Des patients désespérés attendent de l'oxygène

Alors que le gouvernement s'efforce d'obtenir une aide en retard pour les États désespérés, il s'emploie également à augmenter la production nationale d'oxygène. Et à chaque tournant, les autorités fédérales ont affirmé avoir suffisamment de fournitures pour répondre aux demandes des États.
"La production (quotidienne) d'oxygène dans le pays était de 5700 tonnes métriques (6283 tonnes) le 1er août 2020, qui est maintenant passée à environ 9000 tonnes métriques (9 920 tonnes)", a déclaré un porte-parole du ministère de la Santé lors d'une conférence de presse sur Lundi.

Le mois dernier, le ministère a déclaré qu'il disposait de 50 000 tonnes métriques (55 115 tonnes) de stocks excédentaires d'oxygène.
Lundi, le porte-parole du ministère a de nouveau affirmé: "Il y a suffisamment d'oxygène disponible dans le pays".
Mais les médecins, les fonctionnaires et les patients désespérés racontent une histoire très différente.

Dans un hôpital de Meerut, une ville de l'Uttar Pradesh, une famille a travaillé 24 heures sur 24 pour soigner leur mère de 55 ans dans l'unité de soins intensifs. La famille a déclaré à CNN cette semaine qu'elle était à l'hôpital depuis six jours avant de recevoir un ventilateur et qu'ils devaient apporter leur propre bouteille d'oxygène.
À un moment donné, ses signes vitaux ont commencé à chuter dangereusement; ses fils lui pompaient frénétiquement la poitrine, criant et serrant ses mains alors que les membres de la famille pleuraient à côté du lit.

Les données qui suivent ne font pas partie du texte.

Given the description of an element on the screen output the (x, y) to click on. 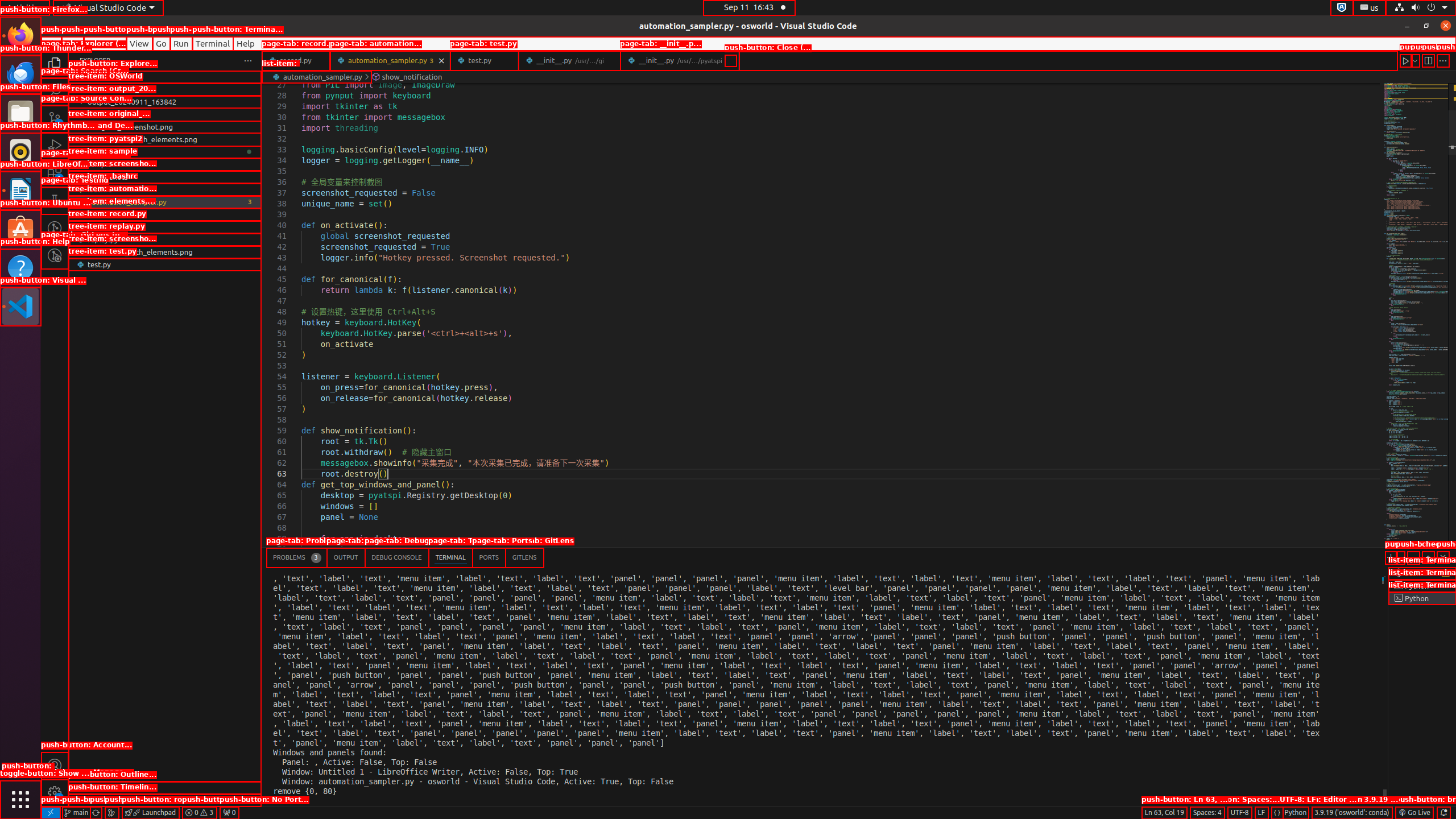
File Element type: push-button (50, 43)
test.py Element type: page-tab (483, 60)
GitLens Inspect Element type: page-tab (54, 255)
Hide Panel Element type: push-button (1442, 557)
Given the description of an element on the screen output the (x, y) to click on. 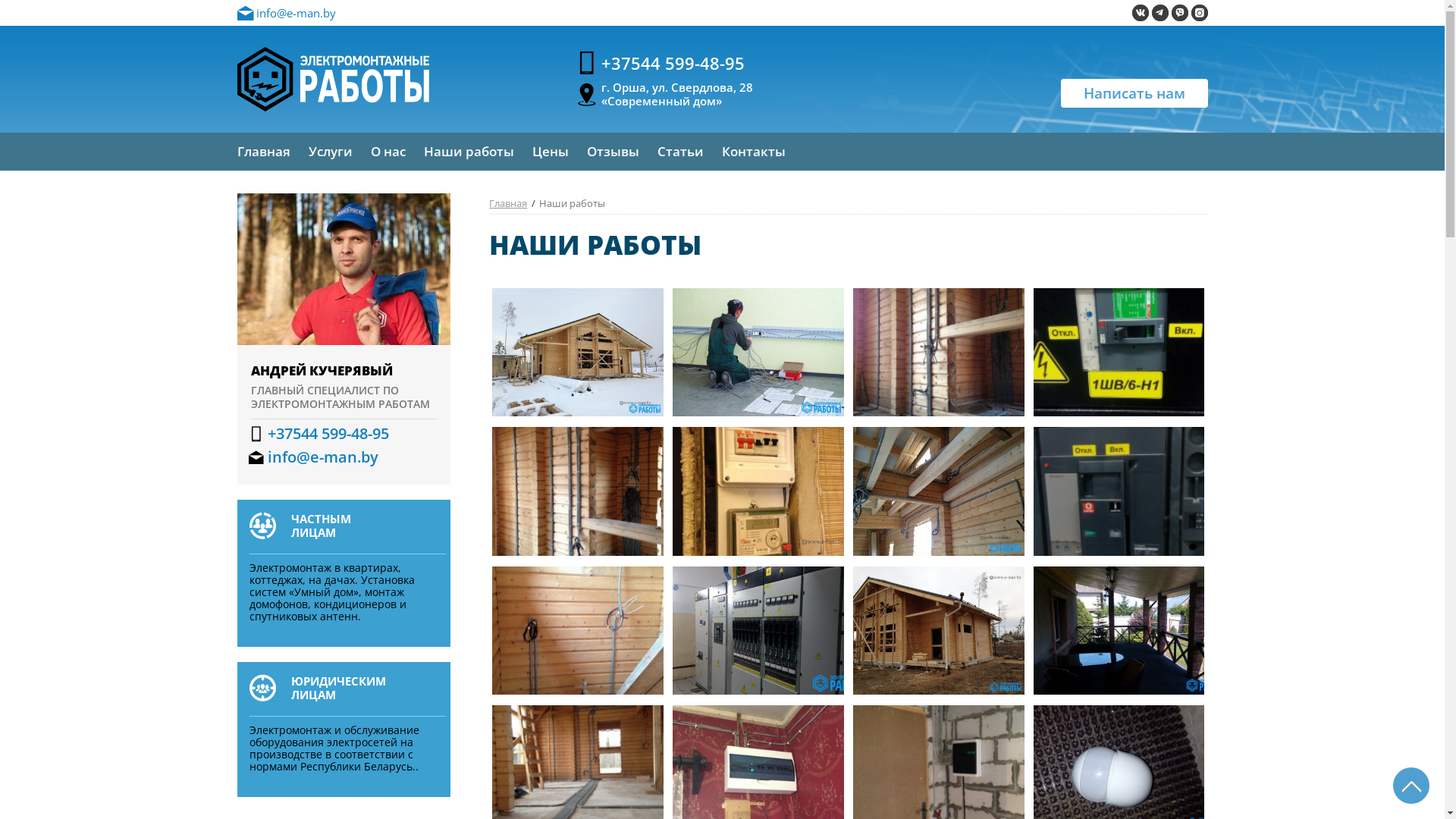
info@e-man.by Element type: text (343, 456)
info@e-man.by Element type: text (285, 12)
+37544 599-48-95 Element type: text (343, 432)
+37544 599-48-95 Element type: text (671, 64)
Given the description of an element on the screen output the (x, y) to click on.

Un médecin a pu aider à stabiliser la femme - mais plus tard, elle a de nouveau stagné. Cette fois, elle n'a pas pu être réanimée; son corps a été laissé aux soins intensifs pendant près d'une heure avant d'être déplacé.
Les mêmes scènes se déroulent dans presque toutes les grandes villes.

À New Delhi, la situation s'est tellement détériorée que la Cour suprême indienne a ordonné au gouvernement central de remédier aux pénuries d'oxygène d'ici la fin de lundi.
Des audiences similaires ont eu lieu devant la Haute Cour de Delhi. "Voulez-vous dire que nous fermerons les yeux sur les gens qui meurent à Delhi?" Le tribunal a déclaré samedi au gouvernement central, selon l'affilié de CNN CNN-News18.

"Trop c'est trop."
Certaines autorités de l'État ont également été critiquées pour leur gestion de la crise de l'oxygène. Un tribunal de grande instance de l'Uttar Pradesh a exigé «des mesures correctives immédiates», signalant des cas spécifiques de patients décédés en raison de pénuries d'oxygène.

"La mort de patients Covid juste pour ne pas avoir fourni d'oxygène aux hôpitaux est un acte criminel et pas moins qu'un génocide de la part de ceux qui se sont vu confier la tâche d'assurer l'approvisionnement continu et la chaîne d'approvisionnement de l'oxygène médical liquide", a déclaré le tribunal sur Mardi.
Le gouvernement central a réagi en intensifiant les mesures d'urgence.
Deux des cinq usines d'oxygène sur place réservées aux hôpitaux de Delhi seraient opérationnelles mercredi, a annoncé le ministère de la Santé sur Twitter.

Le gouvernement prévoit d'installer 500 usines à travers le pays dans un délai de trois mois, selon un communiqué du ministère.Cette semaine, certains de ces approvisionnements en oxygène accrus sont envoyés par chemin de fer vers divers États durement touchés, dans ce qui a été surnommé «l'oxygène express».
Mais jusqu'à ce que ces fournitures arrivent, que ce soit des usines nationales ou des donateurs étrangers, les patients n'ont pas d'autre choix que d'attendre, terrifiés pour leur vie.